Sosyal psikoloji genel anlamda batılı bilim insanları tarafından yine batılı katılımcılarla gerçekleştirilen batılı bir bilim dalı olarak ortaya çıkmıştır. Bu durumda günümüzde bile bulguların evrenselliği sorgulanmaktadır. Sosyal psikologlar ise kültürün sosyal psikolojik süreçler üzerindeki etkilerini incelemek amacıyla kültürler arası incelemeler yapmışlardır. Örnek vermek gerekirse batılı insanların ve Doğu Asyalıların sosyal dünyayı algılama ve anlamada temelde farklı düşünce türlerine sahip olduklarını kanıtlamışlardır.
Kültürler arası araştırma yapmak, başka bir kültüre seyahat etmek yabancı dillerden yerel dile çeviri yapmak ve orada düzenlenen çalışmayı tekrarlamak yapmak değildir.

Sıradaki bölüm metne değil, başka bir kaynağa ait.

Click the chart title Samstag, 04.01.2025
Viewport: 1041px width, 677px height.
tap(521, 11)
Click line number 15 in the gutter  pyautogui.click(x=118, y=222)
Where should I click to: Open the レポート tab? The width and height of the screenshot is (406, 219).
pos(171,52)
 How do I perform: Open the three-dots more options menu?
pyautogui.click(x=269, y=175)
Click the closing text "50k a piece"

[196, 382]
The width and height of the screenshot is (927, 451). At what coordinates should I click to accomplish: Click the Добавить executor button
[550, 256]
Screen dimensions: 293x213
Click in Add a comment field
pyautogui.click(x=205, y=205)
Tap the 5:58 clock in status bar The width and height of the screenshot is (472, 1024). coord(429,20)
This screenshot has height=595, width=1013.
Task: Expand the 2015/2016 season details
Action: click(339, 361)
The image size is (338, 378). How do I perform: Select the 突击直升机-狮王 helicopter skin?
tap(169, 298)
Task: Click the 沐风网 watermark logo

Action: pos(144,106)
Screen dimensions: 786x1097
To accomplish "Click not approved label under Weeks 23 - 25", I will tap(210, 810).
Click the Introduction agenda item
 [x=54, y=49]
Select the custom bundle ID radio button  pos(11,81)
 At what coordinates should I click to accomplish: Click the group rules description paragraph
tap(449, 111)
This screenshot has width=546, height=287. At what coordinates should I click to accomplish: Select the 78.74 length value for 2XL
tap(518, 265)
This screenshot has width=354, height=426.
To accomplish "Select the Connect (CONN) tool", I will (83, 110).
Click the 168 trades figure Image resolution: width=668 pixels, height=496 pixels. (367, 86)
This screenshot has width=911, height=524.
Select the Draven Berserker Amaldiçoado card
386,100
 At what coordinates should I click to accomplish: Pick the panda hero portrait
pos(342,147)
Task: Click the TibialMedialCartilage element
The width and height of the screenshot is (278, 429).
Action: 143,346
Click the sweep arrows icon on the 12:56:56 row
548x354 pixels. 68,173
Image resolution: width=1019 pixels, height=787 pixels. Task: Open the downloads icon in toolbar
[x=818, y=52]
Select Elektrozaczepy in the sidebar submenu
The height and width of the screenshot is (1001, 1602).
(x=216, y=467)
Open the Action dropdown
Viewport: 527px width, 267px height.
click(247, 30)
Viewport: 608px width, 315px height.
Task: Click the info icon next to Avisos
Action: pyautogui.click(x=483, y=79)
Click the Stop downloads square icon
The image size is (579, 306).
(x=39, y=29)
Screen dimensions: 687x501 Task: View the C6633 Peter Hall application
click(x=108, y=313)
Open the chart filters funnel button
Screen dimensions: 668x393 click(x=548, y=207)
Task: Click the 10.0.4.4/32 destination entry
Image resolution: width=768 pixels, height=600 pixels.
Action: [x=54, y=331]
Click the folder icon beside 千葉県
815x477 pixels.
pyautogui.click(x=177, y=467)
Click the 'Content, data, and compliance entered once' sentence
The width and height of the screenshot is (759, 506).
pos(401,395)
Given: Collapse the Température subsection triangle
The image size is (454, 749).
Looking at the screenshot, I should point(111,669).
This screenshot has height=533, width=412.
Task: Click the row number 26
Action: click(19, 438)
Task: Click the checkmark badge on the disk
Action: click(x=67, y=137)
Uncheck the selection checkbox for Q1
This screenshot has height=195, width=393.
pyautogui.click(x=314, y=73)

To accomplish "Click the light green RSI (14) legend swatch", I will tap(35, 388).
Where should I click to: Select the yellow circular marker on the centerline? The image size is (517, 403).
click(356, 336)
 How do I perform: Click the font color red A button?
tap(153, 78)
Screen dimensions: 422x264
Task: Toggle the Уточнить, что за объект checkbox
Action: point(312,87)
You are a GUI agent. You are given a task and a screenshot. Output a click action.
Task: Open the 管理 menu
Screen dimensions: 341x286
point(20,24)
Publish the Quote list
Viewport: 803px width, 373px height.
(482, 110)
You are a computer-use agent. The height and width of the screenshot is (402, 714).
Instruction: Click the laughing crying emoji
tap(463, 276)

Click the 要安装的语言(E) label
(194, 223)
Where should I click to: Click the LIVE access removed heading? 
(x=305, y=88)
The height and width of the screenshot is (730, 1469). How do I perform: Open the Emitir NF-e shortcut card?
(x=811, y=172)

Araştırmacıların dikkat etmeleri gereken bir husus ise, kendi kültürlerinde öğrendikleri bakış açılarını ve tanımlamaları tanımadıkları bir kültüre dayatmaktan kaçınmaktır. Aynı zamanda kullandıkları bağımsız ve bağımlı değişkenlerin farklı kültürlerde aynı şekilde anlaşıldığından emin olmaları gerekmektedir.
Evrimsel Yaklaşım
Evrim kuramı Charles Darwin tarafından hayvanların çevrelerine nasıl uyum sağladıklarını açıklamak amacıyla geliştirilmiştir. Bu kuramın merkezinde ise, belirli bir ayırt edici özelliğe sahip organizmalar üremeye daha yatkın olduğu için, belirli koşullarda hayatta kalmayı kolaylaştıran bu kalıtsal özelliklerin gelecek kuşaklara aktarılması süreci olan doğal seçim bulunmaktadır. Zürafaların boyunlarının uzun olması bunun tipik örneklerinden biridir. Yiyeceğin az bulunduğu bölgelerde zürafalar uzun boyunları sayesinde diğer hayvanların ulaşamadıkları yerlerdeki yiyecekleri yiyebilirler. Bu zürafaların hayatta kalma ve üreme olasılıkları diğer zürafalara göre daha yüksektir ve sonuçta bahsettiğimiz uzun boyun geni sonraki kuşakların hepsinde bulunacaktır.
Sosyal Nöroloji
Daha önce belirttiğimiz gibi, sosyal psikolojinin konusu insan duygu, düşünce ve davranışlarının başka insanların gerçek ya da hayali varlıklarından nasıl etkilendiğidir.
Bunun yanı sıra insan biyolojik bir makine gibidir ve sosyal psikologlar da biyolojik süreçler ile sosyal davranışlar arasındaki bağlantıya her geçen gün daha fazla ilgi gösteriyorlar. Hormon ve davranışların incelenmesi, insanlarda bağışıklık sistemi ve insan beynindeki sinirsel süreçler bu duruma gösterilecek örnekler arasında sayılabilirler.
Sosyal psikologlar bu tarz ölçümleri katılımcılar sosyal bilgileri düşünürken ve işlerken yaparlar ve bunun sonucunda farklı beyin etkinlikleri ile sosyal bilgi işleme arasındaki ilişkilerin haritasını çıkarabilirler. Bu tip araştırmalar henüz başlangıç aşamasında olmasına rağmen beyin ile davranışlar arasındaki ilişkinin incelenmesi yeni bir çalışma alanının ortaya çıkması anlamına da gelmektedir.